_GIVEN INSTRUCTION_
Write the records as a JSON list of strings, one string per line with blank lines left out, from the start through the line containing "click(x=249, y=462)".

_PROVIDED DATA_
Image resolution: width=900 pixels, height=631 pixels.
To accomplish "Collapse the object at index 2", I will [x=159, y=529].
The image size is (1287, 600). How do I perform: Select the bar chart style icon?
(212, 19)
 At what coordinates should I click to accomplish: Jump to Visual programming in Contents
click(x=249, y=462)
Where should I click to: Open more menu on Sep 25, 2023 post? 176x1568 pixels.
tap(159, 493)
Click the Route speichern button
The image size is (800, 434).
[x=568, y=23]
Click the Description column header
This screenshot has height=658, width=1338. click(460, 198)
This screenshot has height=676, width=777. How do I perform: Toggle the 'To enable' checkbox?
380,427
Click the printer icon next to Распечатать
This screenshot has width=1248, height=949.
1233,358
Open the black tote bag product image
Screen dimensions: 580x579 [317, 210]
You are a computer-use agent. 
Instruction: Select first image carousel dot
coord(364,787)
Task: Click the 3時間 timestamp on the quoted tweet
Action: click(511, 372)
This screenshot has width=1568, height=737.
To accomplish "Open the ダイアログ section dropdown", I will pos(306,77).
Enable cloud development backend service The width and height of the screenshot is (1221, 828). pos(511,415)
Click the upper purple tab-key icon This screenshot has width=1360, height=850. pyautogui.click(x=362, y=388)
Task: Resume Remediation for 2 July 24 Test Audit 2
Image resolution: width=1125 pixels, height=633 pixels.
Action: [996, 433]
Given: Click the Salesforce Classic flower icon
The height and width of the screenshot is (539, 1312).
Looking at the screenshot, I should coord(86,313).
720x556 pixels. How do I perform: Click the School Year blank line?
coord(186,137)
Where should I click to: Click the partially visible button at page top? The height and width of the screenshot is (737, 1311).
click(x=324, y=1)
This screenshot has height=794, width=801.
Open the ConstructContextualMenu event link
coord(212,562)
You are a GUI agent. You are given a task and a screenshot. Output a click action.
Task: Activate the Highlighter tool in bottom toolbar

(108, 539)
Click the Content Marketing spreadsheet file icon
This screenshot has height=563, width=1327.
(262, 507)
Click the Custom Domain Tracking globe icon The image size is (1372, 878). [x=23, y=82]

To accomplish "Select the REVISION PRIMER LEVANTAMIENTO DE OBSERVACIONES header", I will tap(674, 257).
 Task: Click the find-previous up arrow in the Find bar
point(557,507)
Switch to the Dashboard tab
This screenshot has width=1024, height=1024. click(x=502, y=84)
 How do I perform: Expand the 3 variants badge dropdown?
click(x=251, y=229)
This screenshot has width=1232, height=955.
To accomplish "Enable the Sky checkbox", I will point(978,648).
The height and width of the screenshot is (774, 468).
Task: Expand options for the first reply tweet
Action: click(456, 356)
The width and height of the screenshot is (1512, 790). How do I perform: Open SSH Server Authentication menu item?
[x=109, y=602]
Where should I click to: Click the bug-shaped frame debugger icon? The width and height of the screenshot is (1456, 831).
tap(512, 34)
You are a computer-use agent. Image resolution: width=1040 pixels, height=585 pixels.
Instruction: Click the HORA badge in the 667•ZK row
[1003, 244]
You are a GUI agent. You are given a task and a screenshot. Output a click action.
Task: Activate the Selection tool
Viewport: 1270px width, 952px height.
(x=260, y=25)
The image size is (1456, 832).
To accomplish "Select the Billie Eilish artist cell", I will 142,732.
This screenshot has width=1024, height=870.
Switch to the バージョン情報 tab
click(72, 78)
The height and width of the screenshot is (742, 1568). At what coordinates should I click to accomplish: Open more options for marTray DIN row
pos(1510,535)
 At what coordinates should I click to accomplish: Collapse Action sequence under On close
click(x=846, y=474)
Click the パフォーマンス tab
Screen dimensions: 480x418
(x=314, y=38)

_FULL RESPONSE_
[
  "Image resolution: width=900 pixels, height=631 pixels.",
  "To accomplish \"Collapse the object at index 2\", I will [x=159, y=529].",
  "The image size is (1287, 600). How do I perform: Select the bar chart style icon?",
  "(212, 19)",
  " At what coordinates should I click to accomplish: Jump to Visual programming in Contents",
  "click(x=249, y=462)"
]